Beklemeyin. O olay asla gelmeyecek.

Peki bir yazar neden ikinci kitabın sonunda kitabın temasını değiştirmeye karar verir? Buna karar verdiyse, üçüncü ve son kitapta neden asıl soruya yanıt yoktu? Kitabın konusunu oluşturan gizem nasıl çözülmez? Ben üç kitabı neden okudum?

Son soruya cevabım akıcı olması ve kafamı hiç yormamasıydı. Akıcılık yazarın dilinden kaynaklanıyor. –Bak Kerstin, ben sorduğum sorulara cevap verebiliyorum, sen neden gizemi yaratıp nedenini söylemiyorsun?

Tamam, sakinleşiyorum.

Yazardan daha önce Aşk Tüm Zamanların İçinden Geçer serisini okumuştum. Silber’dan kesinlikle daha güzeldi.

Kitaplı günler! :)


“Rüyalar düşünceler gibidir, özgür olmalıdırlar ve kimse onları gözetlememelidir.”

“Rüyalara inanan, hayatta uyuyakalır.”

“Rüzgar yön değiştirirse, kimileri duvar inşa eder, kimileri değirmen.”

“Tek başımıza kelimeyiz ama hep birlikte bir şiiriz.”

“Bazı şeyler için hiçbir zaman yeterince büyük olmazsın.”



26 Haziran 2018 Salı

SON MEKTUP - ANDRE GORZ


32
Ayrıntı Yayınları
Çeviri: Alev Özgüner
61 sayfa


Beşiktaş Kırmızı Kedi’de gezerken Son Mektup / Bir Aşk Hikayesi dikkatimi çekti. Yazarı daha önce okumamıştım. Kitabın başında Dorine ile olan fotoğrafları da almamda etkili oldu tabii. Çok mutlu görünüyorlardı.

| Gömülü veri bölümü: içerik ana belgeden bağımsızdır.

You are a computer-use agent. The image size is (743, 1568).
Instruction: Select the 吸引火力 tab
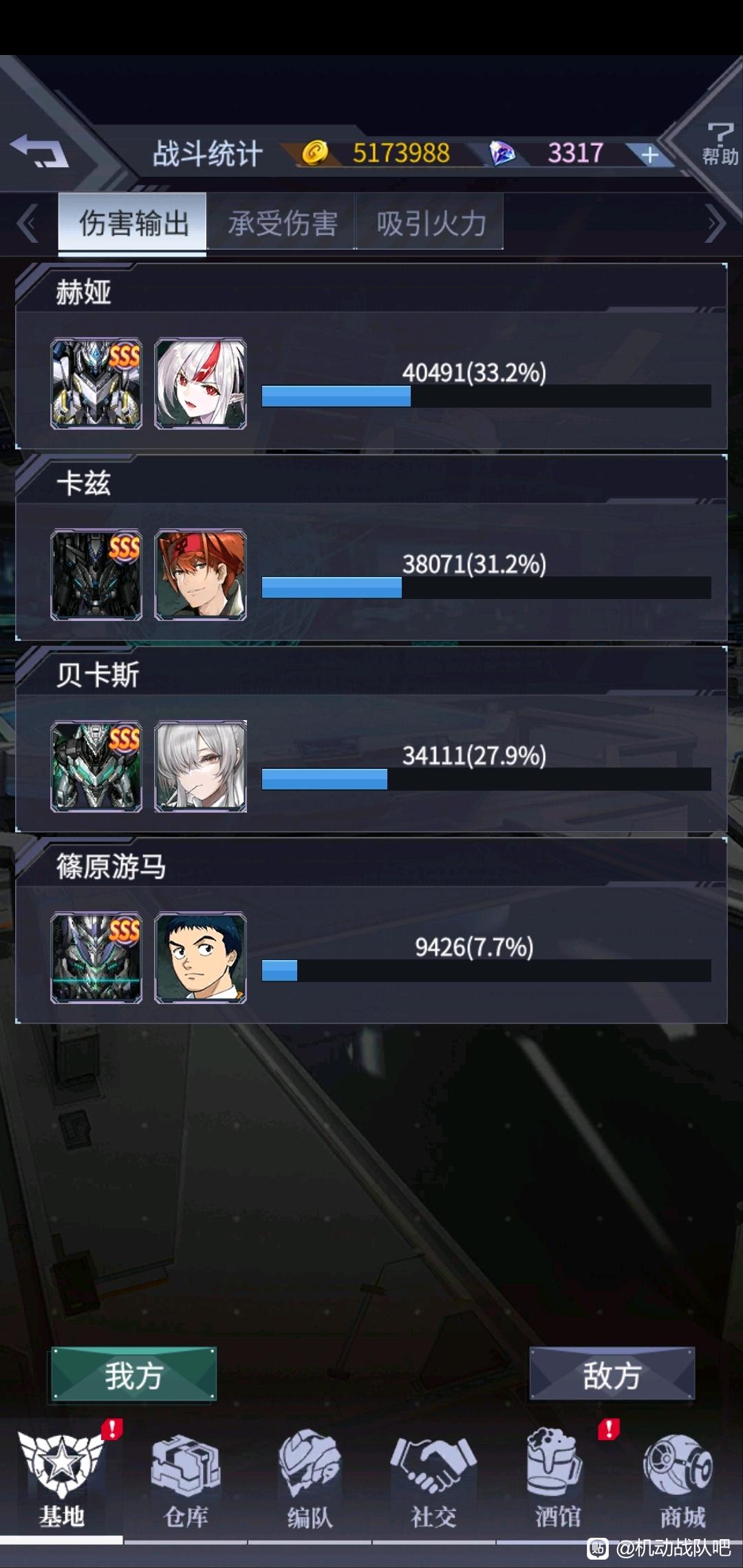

Andre Gorz, marksizmi varoluşçu bir yaklaşımla benimseyen, Jean Paul Sartre’ın çevresinde oluşan ekibin içinde yer alan, “vazgeçilmez” gördüğü eşine aşık bir yazar.

Son Mektup’ta Dorine ile tanışmalarından başlayarak, seksen iki yaşına kadar olanlardan bahsediyor. Hayatını, düşüncelerini ve eserlerini anlatıyor.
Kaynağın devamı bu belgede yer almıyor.